Wednesday 7 January 2009

Hunting

(First published in the Christchurch Press)

The hunt season is upon us - the sort of hunt which involves dozens of humans, horses and dogs, and one small herbivore. Quite often the herbivore gets away after being terrorised for varying lengths of time and sometimes it gets caught.

When I was growing up in North Canterbury in NZ I met a small jodhpur-clad girl who had the thing I wanted more than anything else in the world at the time – a pony. She also had stripes of blood on each cheek and was clutching a rabbit's foot. She had been to her first hunt and had been 'blooded'.

I couldn't make up my mind whether to dislike her for being excited about the killing of a bunny, appalled that she could let someone stripe her face with its blood, or envy her for her pony. My envy lost – a portent of a lifelong sympathy for the underdog or, in that case, the under-rabbit.

I'm a horse owner and, before the onset of age-related sanity, I was also a keen rider. But, I have always disapproved of hunting with hounds. 40 riders on horseback plus 30 hounds pursuing one very small herbivore is symbolic of all the one-sided battles there have ever been. It's David against 110 Goliaths. It's the little guy up against impossible odds, sometimes getting away but mostly being chased to utter exhaustion, then being torn limb from limb. It's indefensible.

This form of hunting causes living creatures to experience prolonged terror. It is neither a humane nor an efficient way to kill pests. I know that nature is red in tooth and claw but there's nothing natural about 18000 kgs of horse, 2500 kgs of rider and 1000 kgs of dog versus 4 kgs of hare.

I have no problem with people enjoying riding across country. Those who enjoy following hounds in pursuit of some small furry thing can still do so - the small furry thing just mustn't be a living creature. We don't allow racing greyhounds to chase living bunnies.

Given the fact that the hunts put spars on fences for those sensible folk who don't like to risk themselves and their horses leaping full-wire, why not drag a scent for the hounds to follow? It's better for the land and safer for horses and riders. Drag hunting (the name conjures up some amusing images) was preferred by some hunts in the UK even before anti-hunting legislation was passed.

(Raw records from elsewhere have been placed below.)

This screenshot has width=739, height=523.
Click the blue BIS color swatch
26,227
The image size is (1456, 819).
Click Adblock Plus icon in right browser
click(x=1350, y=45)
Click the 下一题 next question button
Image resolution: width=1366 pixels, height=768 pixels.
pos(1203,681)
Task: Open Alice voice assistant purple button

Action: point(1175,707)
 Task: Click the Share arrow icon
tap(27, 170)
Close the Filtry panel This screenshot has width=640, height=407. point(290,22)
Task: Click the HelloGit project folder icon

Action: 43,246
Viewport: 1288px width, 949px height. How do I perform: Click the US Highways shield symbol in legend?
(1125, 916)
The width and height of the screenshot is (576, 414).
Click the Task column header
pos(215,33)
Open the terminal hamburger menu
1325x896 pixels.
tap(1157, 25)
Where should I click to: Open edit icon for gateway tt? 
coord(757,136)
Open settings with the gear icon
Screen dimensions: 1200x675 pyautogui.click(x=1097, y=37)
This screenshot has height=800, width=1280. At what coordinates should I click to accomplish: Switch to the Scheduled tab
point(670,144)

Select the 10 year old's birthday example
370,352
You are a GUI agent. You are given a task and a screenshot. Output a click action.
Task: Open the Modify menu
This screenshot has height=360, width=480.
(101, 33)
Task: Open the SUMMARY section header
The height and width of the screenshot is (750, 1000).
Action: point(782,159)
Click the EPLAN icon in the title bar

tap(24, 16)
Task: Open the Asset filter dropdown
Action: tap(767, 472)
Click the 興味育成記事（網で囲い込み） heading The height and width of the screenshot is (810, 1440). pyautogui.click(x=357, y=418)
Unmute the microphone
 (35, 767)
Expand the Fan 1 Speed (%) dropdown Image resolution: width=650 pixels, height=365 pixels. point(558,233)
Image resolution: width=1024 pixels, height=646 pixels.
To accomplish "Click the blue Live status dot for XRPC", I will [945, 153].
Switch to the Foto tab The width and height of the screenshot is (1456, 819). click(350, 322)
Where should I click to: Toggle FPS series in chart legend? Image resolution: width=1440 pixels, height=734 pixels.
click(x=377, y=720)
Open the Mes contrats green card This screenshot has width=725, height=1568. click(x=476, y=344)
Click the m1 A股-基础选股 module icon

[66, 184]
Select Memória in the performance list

Prior to being banned, the sight of well-heeled humans astride their well-shod horses, quaffing spirits from hipflasks and lurching off in pursuit of Britain's only remaining large predator, was always good for a laugh - if you weren't a fox. Some people saw it as a proud tradition, some as selfish and cruel, and others as symbolic of centuries old class divisions.

The spectacle of dozens of riders astride powerful horses, scores of hunt supporters and spotters following in cars and a team of terrier men to dig the fox out if it went to ground, was quite surreal.

The dogs were just following their instincts, the horses were trying to balance theirs against the demands of their riders, and the humans – well, they were just having a good time. But when you know how reclusive and small a fox is, the whole thing became rather ugly.

I had a debate with a neighbour in London who said he'd seen a fox the size of an Alsatian dog in his garden. I said it probably was an Alsatian dog. No he said it was a fox. Nonsense I said foxes are little. Not this one he said, it was huge. I thought he was on drugs. But, my curiosity was piqued, so I asked various people how big they thought a fox was. Estimates ranged from about the size of a spaniel to the size of an Alsatian.

The Scottish fox is the bigger of the two foxes native to the British Isles. It was introduced to England because it provided better sport than the smaller, more timid English fox. A fully grown Scottish fox weighs in at around 7 kgs – about the size of a very big cat. The vixen is much smaller.

Ok, it's a wild animal and can give good account of itself – when killing chickens. Against 40 or more fox hounds aided by the (relative) intelligence of all the humans involved and the speed and stamina of the horses (without which most of the humans wouldn't make it over the first fence) it's not very formidable.

Thankfully, Europeans didn't introduce the fox to New Zealand but, undeterred by the absence of the traditional British prey, the hunt fraternity looked around for a suitable huntee and, sadly for the hare, their gaze rested upon it.

Faster than a rabbit, lacking the rabbit's defence of going to ground, big enough (at a stretch) to justify the chase and responsible for the occasional pruning of young trees, the dotty little hare became the prey of choice for the great Kiwi hunt.

These days we place both moral and legal emphasis on humane methods of killing animals. I cannot see how hunting hares with hounds qualifies.